1. The National Council of Field Labor Locals, American Federation of Government Employees, AFL-CIO, is the recognized exclusive nationwide representative of certain employees of the United States Department of Labor in field duty stations outside the Washington, D.C. metropolitan area except that employees of the Pension Welfare Benefits Administration and OSHA field offices in the Washington, D.C. metropolitan area are included (Jt. Exh. 1, Art. 1, Section 2).
2. American Federation of Government Employees, Local 948, is an agent of the National [ v58 p220 ] Council of Field Labor Locals for the representation of bargaining unit employees of Respondent's Occupational Safety and Health Administration (OSHA), Regional 1, Boston, Massachusetts (G.C. Exh. 1(b)[Pars. 2-5]; 1(c) [Answer] Pars. 2-5).
3. Region 1 covers the six new England states: Maine, New Hampshire, Vermont, Massachusetts, Connecticut and Rhode Island and includes about 170 employees (Tr. 26, 244). Ms. Ruth McCully is Regional Administrator and has been since January, 1999 (Tr. 242). Each state is divided into Area Offices. The Springfield, Massachusetts, Area Office, which is the office in dispute in this case, is managed by Mr. Ronald (Ron) Morin (Tr. 113).
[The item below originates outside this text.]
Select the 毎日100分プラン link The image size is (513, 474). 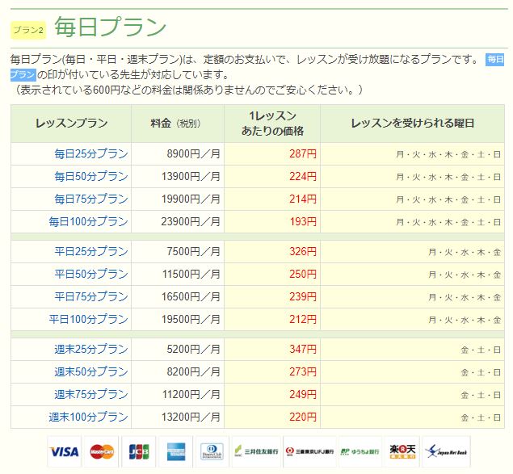[x=89, y=221]
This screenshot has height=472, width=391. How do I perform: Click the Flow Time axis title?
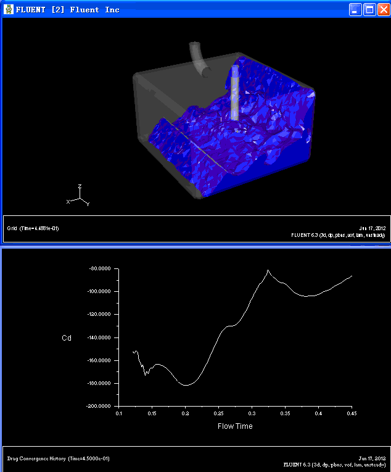pos(235,426)
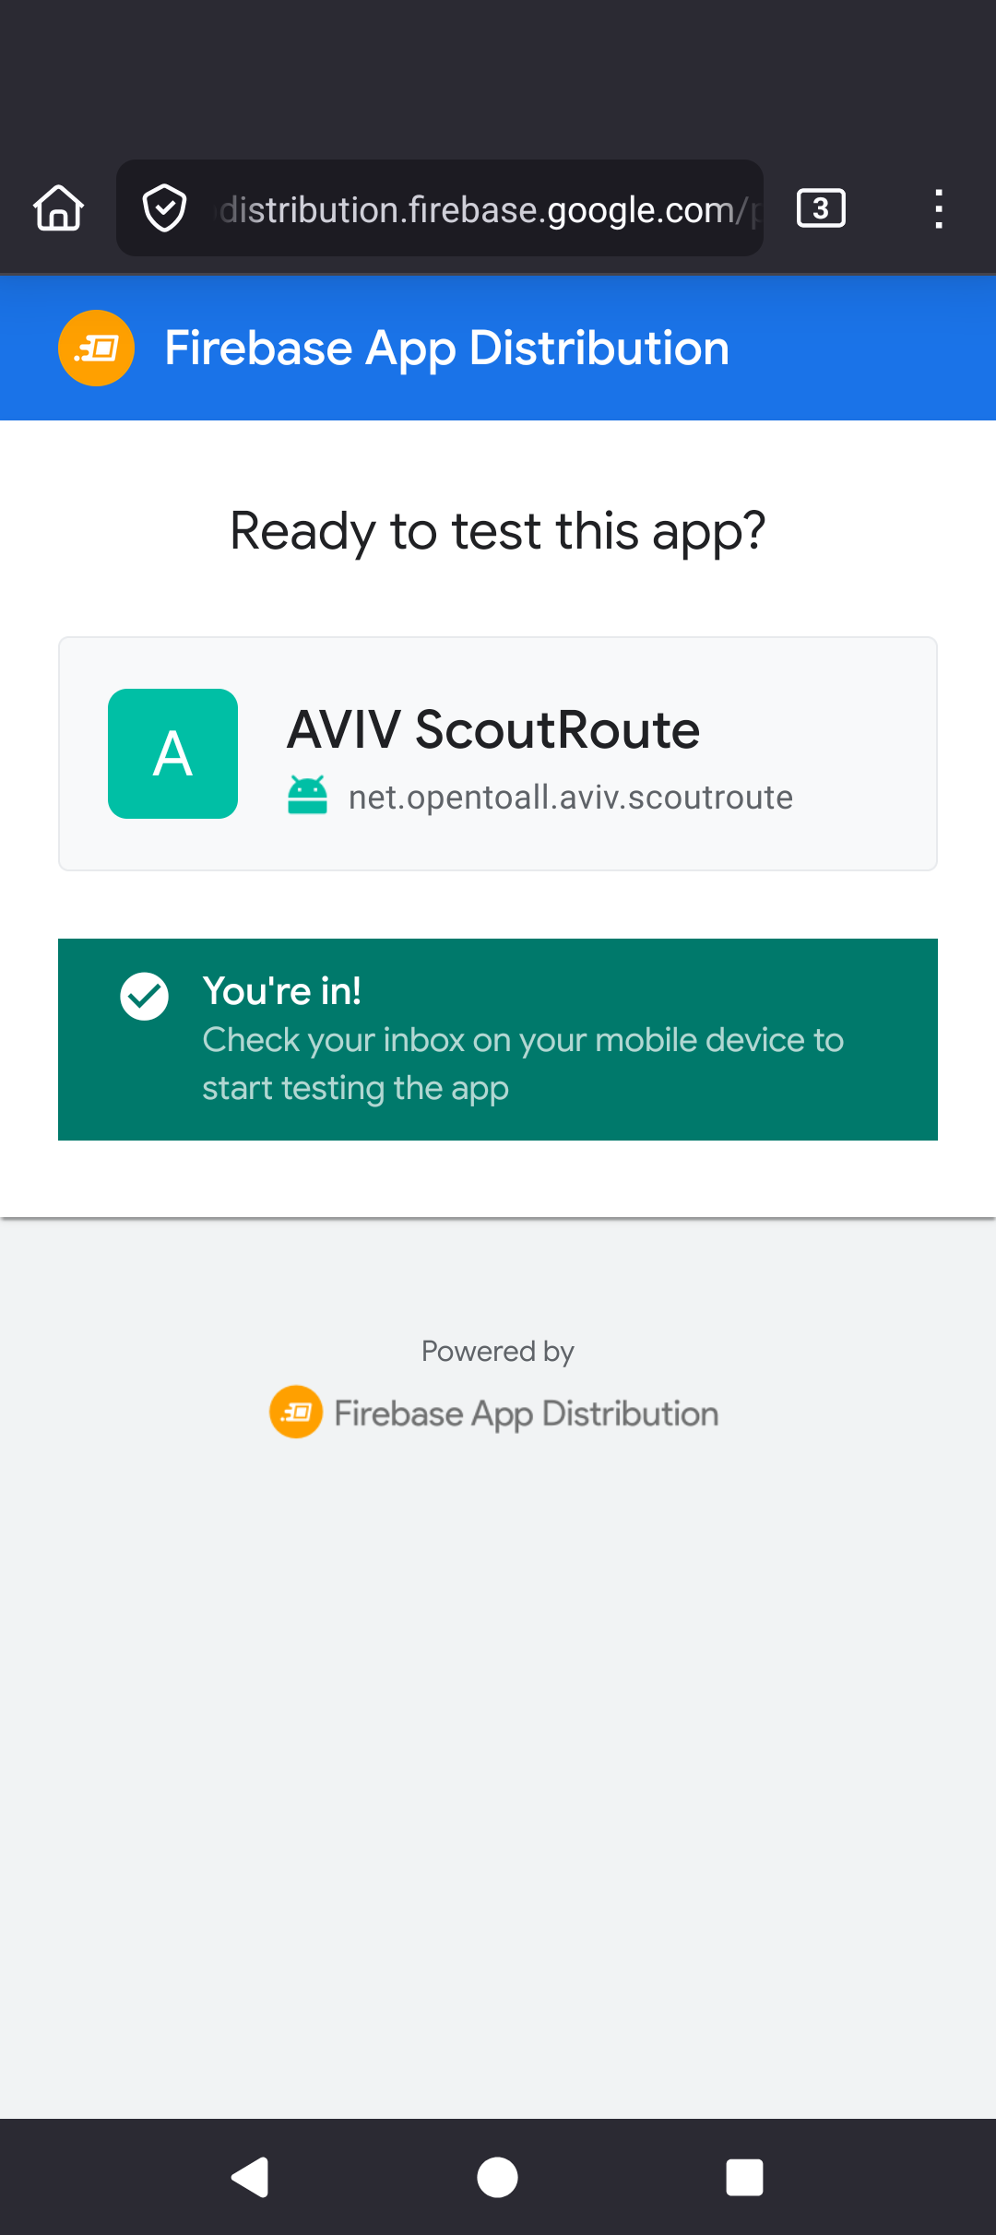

4. The parties' National Agreement, which will expire January 31, 2002 (Jt. Exh. 1), has an Article dealing with "GSA Vehicles or Leased Vehicles" (Art.17) and Section 1, D of Article 17 provides as follows:
"D. In the event Management makes changes concerning the utilization of GSA or leased vehicles, Management will notify the Union and bargain with it on appropriate procedures and any adverse effect in accordance with Article 2 of the Agreement." (Jt. Exh. 1, Art. 17, Section D.)
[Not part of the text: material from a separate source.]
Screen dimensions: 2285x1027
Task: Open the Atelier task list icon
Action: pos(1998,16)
Section 2 of Article 17, "Use of GSA Vehicles," provides in part as follows:
". . . vehicles assigned to employees on either a specific trip or regular basis may be parked at or near the employee's residence during non-duty hours only if the employee is required . . . to travel to a temporary duty post in the morning or return home at night without first reporting to his/her duty station, and/or the supervisor has determined that it is more advantageous to the Government to do so. In such event the supervisor will give the employee prior written approval to park the . . . vehicle at or near his/her residence during non-duty hours. . . ." (Jt. Exh. 1, Art. 17, Section 2).
Article 28, "Flexiplace" (Jt. Exh. 1, Art. 28), recognizes that there are circumstances where, ". . . it is mutually beneficial for employees to perform work at sites other than the traditional office . " (Section 1). Section 2, of Article 28 states there are two basic types of Flexiplace arrangements: "a. Informal arrangements are episodic in nature, requiring agreement between employees and their supervisors; however, no written agreements are required."; "b. Formal arrangements are more permanent in nature, and include Telecommuting Centers or home-office sites. These require a written agreement ." (Jt. Exh. 1, Art. 28, Sections 2a. and b.)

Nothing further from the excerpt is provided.